法人税申告書別表10には以下の11種類があります。

※下記以外にも付表があります。

書類名内容
別表10(1)沖縄の認定法人の所得の特別控除及び要加算調整額の益金算入に関する明細書
別表10(2)国家戦略特別区域における指定法人の所得の特別控除及び要加算調整額の益金算入に関する明細書
別表10(3)探鉱準備金又は海外探鉱準備金の損金算入及び新鉱床探鉱費又は海外新鉱床探鉱費の特別控除に関する明細書
別表10(4)対外船舶運航事業者の日本船舶による収入金額に係る所得の金額の損金算入又は益金算入に関する明細書
別表10(5)収用換地等及び特定事業の用地買収等の場合の所得の特別控除等に関する明細書
別表10(6)特定事業活動として特別新事業開拓事業者の株式の取得をした場合の特別勘定の金額の損金算入に関する明細書
別表10(7)社会保険診療報酬に係る損金算入、農地所有適格法人の肉用牛の売却に係る所得の特別控除、特定の基金に対する負担金等の損金算入及び特定業績連動給与の損金算入に関する明細書
別表10(8)特定目的会社の支払配当の損金算入に関する明細書
別表10(9)投資法人の支払配当の損金算入に関する明細書
別表10(10)特定目的信託に係る受託法人の利益の分配の額等の損金算入に関する明細書
別表10(11)関西文化学術研究都市における文化学術研究交流施設の設置等を行う会社への出資に係る特別勘定の益金算入に関する明細書

ご覧いただいたとおり、別表10を利用する法人は業種がかなり限定されているため、一般的な法人にはほとんど関連がないものが多いのが特徴です。

その中でも、今回は別表10(5)の「収用換地等及び特定事業の用地買収等の場合の所得の特別控除等に関する明細書」について詳しく解説していきます。
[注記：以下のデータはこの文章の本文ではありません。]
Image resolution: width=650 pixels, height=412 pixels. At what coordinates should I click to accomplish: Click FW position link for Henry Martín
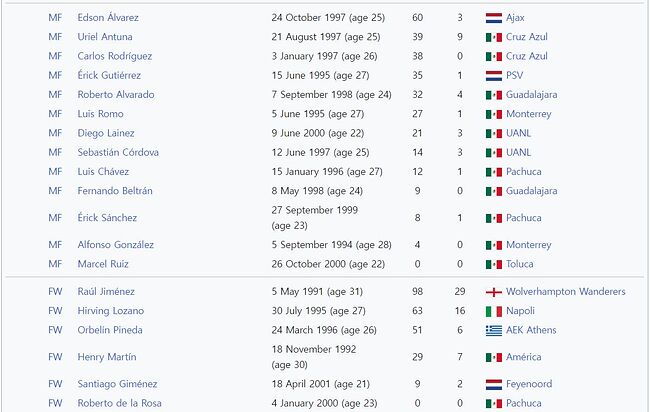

法人税申告書の別表は以下からダウンロードしてください。

参考:国税庁「令和5年4月以降に提供した法人税等各種別表関係(令和5年4月1日以後終了事業年度等分)」

法人税申告書の書き方については下記記事を参考にしてください。

法人税申告書の別表10(5)に記載する主な項目と書き方

法人税申告書別表10(5)で記載する項目は以下の2つです。

  • 収用換地の用地買収に関しての明細
  • 特定事業の用地買収に関しての明細

収用換地の用地買収に関しての明細

収用換地の用地買収に関しての明細

通常、土地等の譲渡益があった場合、その収益は課税所得として扱われます。しかし、公共事業目的などで法人が持つ土地が収用換地に該当し収用された場合、5,000万円までは特別控除を受けられるという規定があります。

法人税申告書別表10(5)は、法人が措置法第65条の2「収用換地等の場合の所得の特別控除」規定で控除を受ける場合に記載するというものです。

特定事業の用地買収に関しての明細

特定事業の用地買収に関しての明細

国や地方公共団体が土地区画整理事業のために土地を買収することがあります。その際は別表10(5)の「特 定 事 業 の 用 地 買 収 等 の 場 合 の 所 得 の 特 別 控 除 等 に 関 す る 明 細 書」に記入してください。譲渡益から5,000万円までの特別控除が受けられます。

法人税申告書の別表10(5)を書く際の注意点

法人税申告書別表10(5)を記載する際に気を付けたい点は、 一般の用地買収の場合は別表10(5)は使えないことです。

別表10(5)は収用換地や特定事業の用地買収の特別控除を適用する際に使う書類です。一般の用地買収の場合は使えませんので注意してください。

収用換地などの場合は法人税申告書別表10(5)の提出を

法人税申告書別表10(5)を提出すると、収用換地や特定事業の用地買収の際、譲渡益から5,000万円の特別控除が受けられます。現時点で収用換地などの予定がない法人もいざという時のために覚えておきましょう。

ただし、一般の土地買収の場合は特別控除がないため、別表10(5)の提出は不要です。こちらも把握しておいてください。